• Exercise instructions:
Quote the records below word for word, from the line holding "Task: Select top-left" through the last line, inclusive.

• Data for the task:

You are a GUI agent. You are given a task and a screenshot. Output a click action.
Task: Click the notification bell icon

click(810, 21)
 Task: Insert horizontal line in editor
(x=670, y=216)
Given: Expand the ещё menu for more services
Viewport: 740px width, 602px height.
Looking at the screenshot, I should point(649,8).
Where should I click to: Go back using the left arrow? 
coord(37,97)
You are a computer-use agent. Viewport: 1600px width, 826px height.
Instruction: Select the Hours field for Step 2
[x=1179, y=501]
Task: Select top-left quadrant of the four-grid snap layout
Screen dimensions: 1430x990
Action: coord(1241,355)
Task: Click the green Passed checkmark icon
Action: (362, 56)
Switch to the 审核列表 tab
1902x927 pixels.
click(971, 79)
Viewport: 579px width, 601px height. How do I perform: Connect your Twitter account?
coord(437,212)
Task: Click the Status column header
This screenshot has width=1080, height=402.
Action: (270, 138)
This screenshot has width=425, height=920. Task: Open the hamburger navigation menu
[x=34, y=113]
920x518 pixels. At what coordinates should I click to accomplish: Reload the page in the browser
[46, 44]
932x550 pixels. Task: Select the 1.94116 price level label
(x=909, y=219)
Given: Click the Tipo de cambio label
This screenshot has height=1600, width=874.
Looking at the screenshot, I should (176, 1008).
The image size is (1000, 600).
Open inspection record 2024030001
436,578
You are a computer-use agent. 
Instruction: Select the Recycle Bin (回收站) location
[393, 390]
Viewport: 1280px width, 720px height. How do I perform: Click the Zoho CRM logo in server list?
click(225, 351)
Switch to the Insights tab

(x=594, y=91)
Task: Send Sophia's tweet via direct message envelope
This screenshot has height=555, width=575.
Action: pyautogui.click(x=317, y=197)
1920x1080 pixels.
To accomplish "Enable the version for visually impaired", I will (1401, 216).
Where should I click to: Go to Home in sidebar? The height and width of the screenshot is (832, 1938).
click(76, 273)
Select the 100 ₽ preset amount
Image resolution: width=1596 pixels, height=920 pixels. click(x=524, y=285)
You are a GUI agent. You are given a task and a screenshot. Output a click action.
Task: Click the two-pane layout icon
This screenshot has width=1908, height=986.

• Answer below:
Task: Select top-left quadrant of the four-grid snap layout
Screen dimensions: 1430x990
Action: coord(1241,355)
Task: Click the green Passed checkmark icon
Action: (362, 56)
Switch to the 审核列表 tab
1902x927 pixels.
click(971, 79)
Viewport: 579px width, 601px height. How do I perform: Connect your Twitter account?
coord(437,212)
Task: Click the Status column header
This screenshot has width=1080, height=402.
Action: (270, 138)
This screenshot has width=425, height=920. Task: Open the hamburger navigation menu
[x=34, y=113]
920x518 pixels. At what coordinates should I click to accomplish: Reload the page in the browser
[46, 44]
932x550 pixels. Task: Select the 1.94116 price level label
(x=909, y=219)
Given: Click the Tipo de cambio label
This screenshot has height=1600, width=874.
Looking at the screenshot, I should (176, 1008).
The image size is (1000, 600).
Open inspection record 2024030001
436,578
You are a computer-use agent. 
Instruction: Select the Recycle Bin (回收站) location
[393, 390]
Viewport: 1280px width, 720px height. How do I perform: Click the Zoho CRM logo in server list?
click(225, 351)
Switch to the Insights tab

(x=594, y=91)
Task: Send Sophia's tweet via direct message envelope
This screenshot has height=555, width=575.
Action: pyautogui.click(x=317, y=197)
1920x1080 pixels.
To accomplish "Enable the version for visually impaired", I will (1401, 216).
Where should I click to: Go to Home in sidebar? The height and width of the screenshot is (832, 1938).
click(76, 273)
Select the 100 ₽ preset amount
Image resolution: width=1596 pixels, height=920 pixels. click(x=524, y=285)
You are a GUI agent. You are given a task and a screenshot. Output a click action.
Task: Click the two-pane layout icon
This screenshot has width=1908, height=986.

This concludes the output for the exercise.